Os conhecimentos de Física de Mindell o encorajaram a ver a mente inconsciente de forma fenomenológica, assim como de forma simbólica, levando-o a aplicar a teoria da informação (teoria da informação é um ramo da matemática aplicada e da engenharia elétrica que envolve a qualificação da informação. Historicamente, a teoria da informação foi desenvolvida para encontrar os limites fundamentais na compressão e na comunicação de informações confiáveis. Á essa luz, o conceito de “inconsciente” se expandiu para incluir uma larga gama de sinais verbais e não-verbais não-intencionais, por um lado e das percepções, crenças e idéias as quais o indivíduo não identifica, por outro.

Buscando ajudar seus clientes a integrar estas formas de material inconsciente, Mindell expandiu as técnicas Jungianas de amplificação (Amplificação é amplificar os sintomas físicos baseados em fatores psicológicos tais como a ansiedade ou a depressão: “amplificação somato-sensória refere-seà tendência de experimentar a sensação somática como algo intenso, nocivo ou pertubador. O que pode ser “uma pontada” ou “leve dor” ao estóico, é uma dor séria e torturante para o amplificador) assim como a imaginação ativa ou a interpretação de um sonho, através da adesão de métodos para o trabalho diretamente como o não-verbal, com a experiência ao nível do corpo. A construção de padrões de consciência se deu em fontes como o Taoísmo, o Vajrayana e o Xamanismo através da física moderna.  Mindell desenvolveu uma estrutura para encorajar seus clientes a se identificarem com a experiência inconsciente através de um processo que ele chamou de “desdobramento”. Este processo de desdobramento é uma desconstrução das experiências nomeadas dos clientes que se apóiam não apenas no material verbal e no imaginário como também no movimento, na experiência somática profunda, nas relações interpessoais e no contexto social.

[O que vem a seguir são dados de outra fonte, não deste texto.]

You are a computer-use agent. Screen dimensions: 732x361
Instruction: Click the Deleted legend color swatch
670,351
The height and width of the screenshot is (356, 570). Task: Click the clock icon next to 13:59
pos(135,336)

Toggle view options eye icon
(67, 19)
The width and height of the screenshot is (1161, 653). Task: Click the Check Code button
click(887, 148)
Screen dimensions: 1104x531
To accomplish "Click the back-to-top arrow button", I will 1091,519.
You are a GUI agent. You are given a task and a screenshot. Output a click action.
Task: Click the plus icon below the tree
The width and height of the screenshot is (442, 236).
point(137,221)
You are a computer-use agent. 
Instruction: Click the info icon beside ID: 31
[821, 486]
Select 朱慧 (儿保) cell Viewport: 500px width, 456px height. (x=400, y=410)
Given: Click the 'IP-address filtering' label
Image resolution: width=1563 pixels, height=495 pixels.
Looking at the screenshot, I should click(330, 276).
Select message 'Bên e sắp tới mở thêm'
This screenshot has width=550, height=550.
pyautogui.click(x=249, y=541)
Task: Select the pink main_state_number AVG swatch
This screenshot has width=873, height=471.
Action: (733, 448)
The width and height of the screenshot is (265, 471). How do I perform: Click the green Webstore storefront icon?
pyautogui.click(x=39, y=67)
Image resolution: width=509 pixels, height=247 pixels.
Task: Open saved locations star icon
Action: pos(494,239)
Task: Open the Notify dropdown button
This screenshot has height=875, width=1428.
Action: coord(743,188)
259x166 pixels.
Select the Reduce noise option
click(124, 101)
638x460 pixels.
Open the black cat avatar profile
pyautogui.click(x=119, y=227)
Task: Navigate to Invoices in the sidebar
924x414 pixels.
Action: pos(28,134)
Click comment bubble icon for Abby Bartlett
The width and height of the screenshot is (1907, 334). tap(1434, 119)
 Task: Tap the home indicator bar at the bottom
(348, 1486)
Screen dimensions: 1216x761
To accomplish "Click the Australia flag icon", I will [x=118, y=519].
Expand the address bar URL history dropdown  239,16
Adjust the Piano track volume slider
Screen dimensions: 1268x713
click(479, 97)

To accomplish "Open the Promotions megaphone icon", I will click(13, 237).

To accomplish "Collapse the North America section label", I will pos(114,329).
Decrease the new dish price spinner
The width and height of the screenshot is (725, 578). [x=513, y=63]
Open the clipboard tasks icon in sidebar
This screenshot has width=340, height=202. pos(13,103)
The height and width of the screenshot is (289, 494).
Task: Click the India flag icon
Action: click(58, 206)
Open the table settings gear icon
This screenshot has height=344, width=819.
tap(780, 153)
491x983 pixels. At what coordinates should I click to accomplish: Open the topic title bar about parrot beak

No início dos anos 80, junto aos seus colegas do Trabalho Processivo, Mindell começou a aplicar a estrutura conceitual a qual ele vinha utilizando com indivíduos, casais e família, para facilitar a resolução de conflitos em grupos grandes utilizando-se de dinâmicas de grupo. Ele cunhou o termo “trabalho global” para descrever esta nova disciplina. Ao final dos anos 80, Mindell voltou-se novamente ao seu interesse inicial pela física e começou a explorar a estrutura para compreender a raiz comum da experiência humana que traz à tona a psicologia, por um lado e o quantum e a física relativista de outro.

A Psicologia orientada por processos é uma teoria, um método e uma orientação para trabalhar com indivíduos, relacionamentos, organizações e comunidades, desenvolvida pelos doutores Arnold e Amy Mindell e seus colegas.

O trabalho processivo foi originalmente aplicado ao trabalho com indivíduos, incluindo o trabalho com sonhos e com o corpo com estados alterados e extremos. Muitas vezes, a teoria é considerada uma filha da psicologia Junguiana. Assim que foi descoberto como o “campo do sonhar” estruturava as dinâmicas de comunicação e sistemas, este trabalho foi aplicado ao lidar com relacionamentos e famílias e finalmente com grupos maiores, organizações e cenários que lidam com questões sociais e políticas, resolução de conflitos, prevenção da violência e construção de comunidade.

As idéias e os métodos da Psicologia Orientada por Processos possui fortes laços com os ensinamentos indígenas e com a física moderna. Os métodos apóiam a percepção de um campo criativo sobreposto que nos molda  e atrai inicialmente nossos sentimentos conscientes e sutis, em sinais e impulsos, comunicação não-intencional, sonhos, estados alterados, sintomas e nas tensões, conflitos e criatividade nas organizações e comunidades. O princípio da Democracia Profunda observa que a direção, a resolução e a transformação se dá tanto em indivíduos e comunidades, quando todos os pontos de vista, emoções e dimensões da experiência podem interagir com a percepção. O trabalho atualmente possui aplicações animadoras nos reinos da psicoterapia, da mente-corpo, da resolução de conflitos e nas artes.